■ Text segment
# Whole Home DVR



## Doc4pcs (Jun 1, 2012)

I just did an upgrade to a receiver and now I no longer have whole home working. 

My original setup had a HR24-500 DVR and a HD receiver, deca and swm 

I was offered an upgrade to change the HD receiver to another HD dvr. I was sent a HR23-700 to replace the receiver with. Using the existing cabling I unplugged the receiver and swapped it with the dvr. Everything is activated and I now am running the HR24-500 in the living room (deca and swm are in there) and the HR23 is in the bedroom (connected exactly as the receiver was through the coax). 

When I look at the status of whole home, I get a message on both dvr's that there is no networked dvr's available. Do I need to connect my HR23 to my network router using ethernet?


----------



## TDK1044 (Apr 8, 2010)

My observation would be:

1) Is the new HR23-700 set up to allow external access in the whole home menu settings.

2) Has your old receiver been fully removed from your system. If your new 
HR23-700 is sharing the same IP address as your old box, and your old box has not been fully removed, you will have issues.

■ Stated problem 1
In the whole home DVR thread, which DVR model was sent to replace the HD receiver?
■ Stated problem 2
List every piece of equipment in the original setup described in the whole home DVR thread.
■ Stated problem 3
In the whole home DVR thread, quote the stretch from "1) Is the new" through "will have issues.".
The lines after this point come from a different source.

■ Collected data

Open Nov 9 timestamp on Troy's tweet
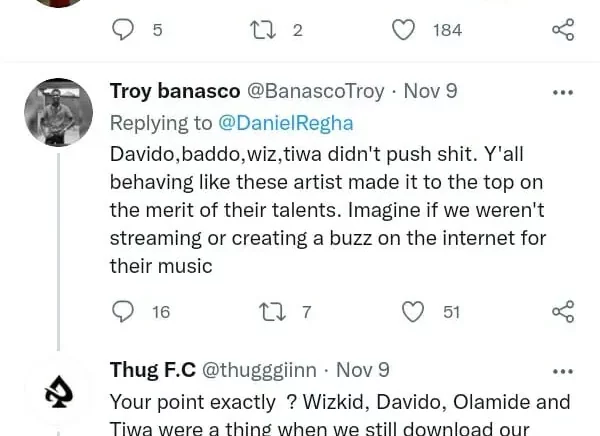This screenshot has width=600, height=436. (x=430, y=91)
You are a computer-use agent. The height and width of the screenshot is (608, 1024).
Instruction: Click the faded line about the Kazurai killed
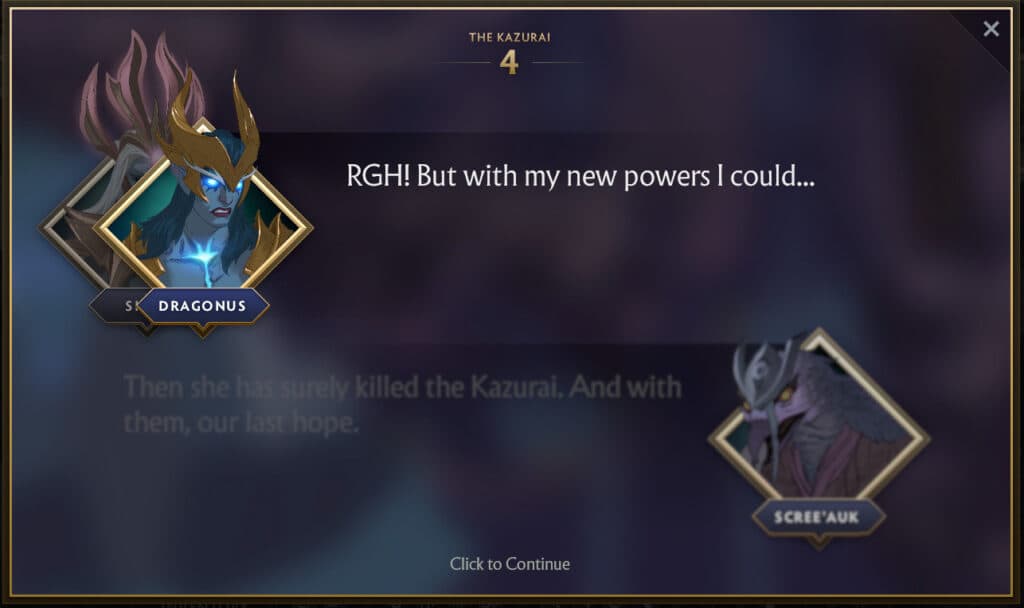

■ Complete response 1
HR23-700

■ Complete response 2
HR24-500 DVR, HD receiver, deca, swm

■ Complete response 3
1) Is the new HR23-700 set up to allow external access in the whole home menu settings.

2) Has your old receiver been fully removed from your system. If your new 
HR23-700 is sharing the same IP address as your old box, and your old box has not been fully removed, you will have issues.